Goal. Write out the rows below as a numbered list, leaving out any blank lines.

Dataset records.
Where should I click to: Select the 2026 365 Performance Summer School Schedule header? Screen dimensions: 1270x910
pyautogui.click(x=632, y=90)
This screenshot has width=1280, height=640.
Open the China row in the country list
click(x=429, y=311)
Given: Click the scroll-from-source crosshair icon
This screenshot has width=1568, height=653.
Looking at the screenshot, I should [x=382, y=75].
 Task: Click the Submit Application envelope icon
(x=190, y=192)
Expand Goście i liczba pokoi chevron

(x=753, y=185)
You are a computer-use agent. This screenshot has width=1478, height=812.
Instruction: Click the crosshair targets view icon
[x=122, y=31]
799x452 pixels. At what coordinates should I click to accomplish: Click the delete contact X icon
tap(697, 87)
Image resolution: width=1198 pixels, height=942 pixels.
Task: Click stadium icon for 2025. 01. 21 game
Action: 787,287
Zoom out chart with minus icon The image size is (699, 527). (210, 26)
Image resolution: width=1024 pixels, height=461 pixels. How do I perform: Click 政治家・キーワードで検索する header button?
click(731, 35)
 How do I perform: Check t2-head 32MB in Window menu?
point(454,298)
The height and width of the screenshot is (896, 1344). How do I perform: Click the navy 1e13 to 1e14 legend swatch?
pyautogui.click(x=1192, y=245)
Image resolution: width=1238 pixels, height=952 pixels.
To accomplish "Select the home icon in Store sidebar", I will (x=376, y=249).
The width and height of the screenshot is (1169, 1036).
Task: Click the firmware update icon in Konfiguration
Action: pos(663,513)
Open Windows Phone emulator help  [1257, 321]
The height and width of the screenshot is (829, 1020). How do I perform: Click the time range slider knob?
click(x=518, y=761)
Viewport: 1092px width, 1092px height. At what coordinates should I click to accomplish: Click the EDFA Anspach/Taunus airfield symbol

Written reply.
1. Where should I click to: Select the 2026 365 Performance Summer School Schedule header? Screen dimensions: 1270x910
2. pyautogui.click(x=632, y=90)
3. This screenshot has width=1280, height=640.
4. Open the China row in the country list
5. click(x=429, y=311)
6. Given: Click the scroll-from-source crosshair icon
7. This screenshot has width=1568, height=653.
8. Looking at the screenshot, I should [x=382, y=75].
9.  Task: Click the Submit Application envelope icon
10. (x=190, y=192)
11. Expand Goście i liczba pokoi chevron
12. (x=753, y=185)
13. You are a computer-use agent. This screenshot has width=1478, height=812.
14. Instruction: Click the crosshair targets view icon
15. [x=122, y=31]
16. 799x452 pixels. At what coordinates should I click to accomplish: Click the delete contact X icon
17. tap(697, 87)
18. Image resolution: width=1198 pixels, height=942 pixels.
19. Task: Click stadium icon for 2025. 01. 21 game
20. Action: 787,287
21. Zoom out chart with minus icon The image size is (699, 527). (210, 26)
22. Image resolution: width=1024 pixels, height=461 pixels. How do I perform: Click 政治家・キーワードで検索する header button?
23. click(731, 35)
24.  How do I perform: Check t2-head 32MB in Window menu?
25. point(454,298)
26. The height and width of the screenshot is (896, 1344). How do I perform: Click the navy 1e13 to 1e14 legend swatch?
27. pyautogui.click(x=1192, y=245)
28. Image resolution: width=1238 pixels, height=952 pixels.
29. To accomplish "Select the home icon in Store sidebar", I will (x=376, y=249).
30. The width and height of the screenshot is (1169, 1036).
31. Task: Click the firmware update icon in Konfiguration
32. Action: pos(663,513)
33. Open Windows Phone emulator help  [1257, 321]
34. The height and width of the screenshot is (829, 1020). How do I perform: Click the time range slider knob?
35. click(x=518, y=761)
36. Viewport: 1092px width, 1092px height. At what coordinates should I click to accomplish: Click the EDFA Anspach/Taunus airfield symbol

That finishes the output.